The Midnight Library by Matt Haig intrigued me right from the title. I hadn’t read any of Haig’s work before, and was deeply surprised by the humanity of what I found between the covers. His writing is straightforward and modest, but what it conveys is utterly exquisite.
We begin with Nora, exactly “nineteen years before she decided to die,” and immediately the countdown toward death is on. But as we are about to find out, death is not necessarily an ending to all things. Not when the midnight library exists.
“Between life and death there is a library,” and within it is the opportunity to live again.
We follow Nora on a journey through her own regrets and into the lives she could have lived if she’d chosen differently at every turning point in her dismal existence.
As Nora tries out life as an Olympian, an Arctic researcher, and a pub-owner among others, she realises, to her great surprise, that she doesn’t want to die after all. But there is still the matter of what kind of life she wants to live.
For having entered the library, she is given the choice of any life she likes.

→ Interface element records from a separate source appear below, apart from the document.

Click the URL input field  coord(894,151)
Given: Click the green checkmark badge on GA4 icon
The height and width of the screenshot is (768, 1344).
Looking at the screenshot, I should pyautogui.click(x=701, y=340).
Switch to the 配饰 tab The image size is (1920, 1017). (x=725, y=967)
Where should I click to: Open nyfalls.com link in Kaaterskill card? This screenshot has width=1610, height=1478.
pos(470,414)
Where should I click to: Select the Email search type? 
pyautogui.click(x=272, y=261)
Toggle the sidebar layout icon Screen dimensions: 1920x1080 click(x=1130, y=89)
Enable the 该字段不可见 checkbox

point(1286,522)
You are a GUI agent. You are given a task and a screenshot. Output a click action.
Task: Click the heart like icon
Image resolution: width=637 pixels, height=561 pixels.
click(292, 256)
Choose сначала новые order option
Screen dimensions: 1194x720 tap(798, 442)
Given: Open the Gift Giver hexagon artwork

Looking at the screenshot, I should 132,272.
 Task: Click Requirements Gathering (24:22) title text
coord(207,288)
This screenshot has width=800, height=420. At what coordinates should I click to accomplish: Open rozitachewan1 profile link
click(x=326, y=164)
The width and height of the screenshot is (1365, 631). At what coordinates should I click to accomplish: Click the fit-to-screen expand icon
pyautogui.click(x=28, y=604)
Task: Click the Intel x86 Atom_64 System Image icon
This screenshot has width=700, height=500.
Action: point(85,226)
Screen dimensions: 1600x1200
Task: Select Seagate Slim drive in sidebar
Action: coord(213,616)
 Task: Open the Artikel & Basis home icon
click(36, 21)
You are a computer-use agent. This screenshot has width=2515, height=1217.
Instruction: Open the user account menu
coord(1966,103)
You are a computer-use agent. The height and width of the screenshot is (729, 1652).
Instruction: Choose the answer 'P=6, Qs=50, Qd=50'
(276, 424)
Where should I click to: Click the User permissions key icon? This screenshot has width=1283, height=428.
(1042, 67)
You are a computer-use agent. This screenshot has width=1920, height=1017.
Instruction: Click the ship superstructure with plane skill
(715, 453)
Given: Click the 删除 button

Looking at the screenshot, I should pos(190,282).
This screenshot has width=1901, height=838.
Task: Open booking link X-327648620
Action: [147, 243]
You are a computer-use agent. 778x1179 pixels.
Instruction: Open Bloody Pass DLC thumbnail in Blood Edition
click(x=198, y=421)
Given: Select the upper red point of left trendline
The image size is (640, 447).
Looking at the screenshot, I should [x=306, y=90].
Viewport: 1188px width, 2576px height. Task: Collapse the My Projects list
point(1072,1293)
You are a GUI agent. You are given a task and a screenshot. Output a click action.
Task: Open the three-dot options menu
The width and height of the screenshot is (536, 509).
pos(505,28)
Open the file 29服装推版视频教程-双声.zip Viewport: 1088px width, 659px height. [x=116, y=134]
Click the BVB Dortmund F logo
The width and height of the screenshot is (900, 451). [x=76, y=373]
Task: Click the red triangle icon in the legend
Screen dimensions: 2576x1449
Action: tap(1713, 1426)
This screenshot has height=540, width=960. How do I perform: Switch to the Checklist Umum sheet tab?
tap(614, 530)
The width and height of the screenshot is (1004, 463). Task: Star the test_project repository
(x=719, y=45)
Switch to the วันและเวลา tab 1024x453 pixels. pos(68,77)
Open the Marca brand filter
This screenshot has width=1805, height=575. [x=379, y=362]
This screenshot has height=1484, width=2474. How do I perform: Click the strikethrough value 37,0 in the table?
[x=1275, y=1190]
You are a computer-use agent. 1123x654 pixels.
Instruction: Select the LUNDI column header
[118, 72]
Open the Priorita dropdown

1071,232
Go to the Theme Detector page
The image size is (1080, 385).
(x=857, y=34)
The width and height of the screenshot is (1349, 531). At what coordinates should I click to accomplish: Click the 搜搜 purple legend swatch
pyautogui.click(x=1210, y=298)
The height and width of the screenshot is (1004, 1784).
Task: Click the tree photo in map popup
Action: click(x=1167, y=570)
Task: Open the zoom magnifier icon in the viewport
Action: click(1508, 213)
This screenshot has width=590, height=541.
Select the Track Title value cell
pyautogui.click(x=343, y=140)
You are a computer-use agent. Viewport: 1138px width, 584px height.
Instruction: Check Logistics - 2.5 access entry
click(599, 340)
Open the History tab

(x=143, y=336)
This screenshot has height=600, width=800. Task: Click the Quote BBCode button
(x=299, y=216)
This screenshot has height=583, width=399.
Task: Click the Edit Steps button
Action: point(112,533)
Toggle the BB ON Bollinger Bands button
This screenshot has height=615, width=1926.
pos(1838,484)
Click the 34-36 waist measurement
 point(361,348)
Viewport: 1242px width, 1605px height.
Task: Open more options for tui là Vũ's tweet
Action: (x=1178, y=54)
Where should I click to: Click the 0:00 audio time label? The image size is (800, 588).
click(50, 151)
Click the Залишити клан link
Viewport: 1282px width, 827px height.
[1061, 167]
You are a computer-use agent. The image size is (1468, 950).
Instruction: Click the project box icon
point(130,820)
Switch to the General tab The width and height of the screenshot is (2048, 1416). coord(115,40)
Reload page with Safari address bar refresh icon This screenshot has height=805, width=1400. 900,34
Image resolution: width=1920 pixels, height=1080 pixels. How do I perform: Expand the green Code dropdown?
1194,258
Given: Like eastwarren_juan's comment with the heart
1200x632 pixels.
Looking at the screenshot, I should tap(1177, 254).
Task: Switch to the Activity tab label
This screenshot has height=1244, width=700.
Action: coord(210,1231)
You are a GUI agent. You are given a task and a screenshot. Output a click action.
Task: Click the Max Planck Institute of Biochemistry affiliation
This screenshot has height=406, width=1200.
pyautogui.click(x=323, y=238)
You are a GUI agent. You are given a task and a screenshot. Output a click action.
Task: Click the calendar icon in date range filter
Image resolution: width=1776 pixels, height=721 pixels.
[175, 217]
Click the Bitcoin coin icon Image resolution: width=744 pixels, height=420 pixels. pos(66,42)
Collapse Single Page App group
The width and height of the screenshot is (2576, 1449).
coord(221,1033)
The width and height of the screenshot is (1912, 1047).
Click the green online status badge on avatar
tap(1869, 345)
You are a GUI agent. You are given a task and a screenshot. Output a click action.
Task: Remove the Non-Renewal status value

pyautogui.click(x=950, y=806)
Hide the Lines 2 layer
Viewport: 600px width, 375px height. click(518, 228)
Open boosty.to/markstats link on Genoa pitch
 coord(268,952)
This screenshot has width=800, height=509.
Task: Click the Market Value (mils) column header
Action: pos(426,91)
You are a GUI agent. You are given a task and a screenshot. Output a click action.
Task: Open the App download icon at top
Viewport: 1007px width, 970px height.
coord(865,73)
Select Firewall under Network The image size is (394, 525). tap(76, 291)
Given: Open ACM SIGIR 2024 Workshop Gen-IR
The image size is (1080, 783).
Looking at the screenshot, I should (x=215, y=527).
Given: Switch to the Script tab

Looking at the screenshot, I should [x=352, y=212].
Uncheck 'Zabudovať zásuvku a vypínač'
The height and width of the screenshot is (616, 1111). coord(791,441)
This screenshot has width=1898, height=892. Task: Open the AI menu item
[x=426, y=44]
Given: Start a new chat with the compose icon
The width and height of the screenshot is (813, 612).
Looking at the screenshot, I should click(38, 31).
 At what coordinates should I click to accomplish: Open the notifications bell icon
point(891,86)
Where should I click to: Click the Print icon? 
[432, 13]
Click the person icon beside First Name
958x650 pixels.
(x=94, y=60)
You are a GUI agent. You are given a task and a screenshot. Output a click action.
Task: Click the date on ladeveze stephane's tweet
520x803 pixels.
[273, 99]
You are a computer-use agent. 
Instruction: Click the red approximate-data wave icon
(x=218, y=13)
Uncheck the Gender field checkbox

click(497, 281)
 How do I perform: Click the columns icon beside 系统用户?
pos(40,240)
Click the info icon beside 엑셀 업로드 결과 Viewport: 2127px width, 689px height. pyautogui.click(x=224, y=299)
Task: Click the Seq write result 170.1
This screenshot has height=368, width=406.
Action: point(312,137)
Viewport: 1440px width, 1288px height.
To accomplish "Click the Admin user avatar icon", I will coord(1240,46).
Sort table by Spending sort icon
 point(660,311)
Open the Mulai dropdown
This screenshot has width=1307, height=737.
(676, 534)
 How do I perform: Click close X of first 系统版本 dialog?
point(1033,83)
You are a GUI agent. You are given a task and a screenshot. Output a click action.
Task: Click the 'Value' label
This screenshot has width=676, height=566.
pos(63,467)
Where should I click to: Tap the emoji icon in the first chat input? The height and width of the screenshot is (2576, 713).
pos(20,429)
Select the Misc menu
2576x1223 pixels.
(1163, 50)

A chance to reverse every regret, achieve things she has always wanted, be whoever she so choses.
The journey provides such a keen insight to the human condition, an empathy for the beauty of an ordinary life, and an inevitable examination of self.
Haig weaves such a deep and profound tale with ease and simplicity, and as a reader I couldn’t help but feel that it transformed not only Nora, but me as well. My world shifted and my eyes opened, right there alongside Nora as she chooses what kind of life was for her.
The Midnight Library is an easy read that will prise open your very soul.
What would you change if you could undo your deepest regrets?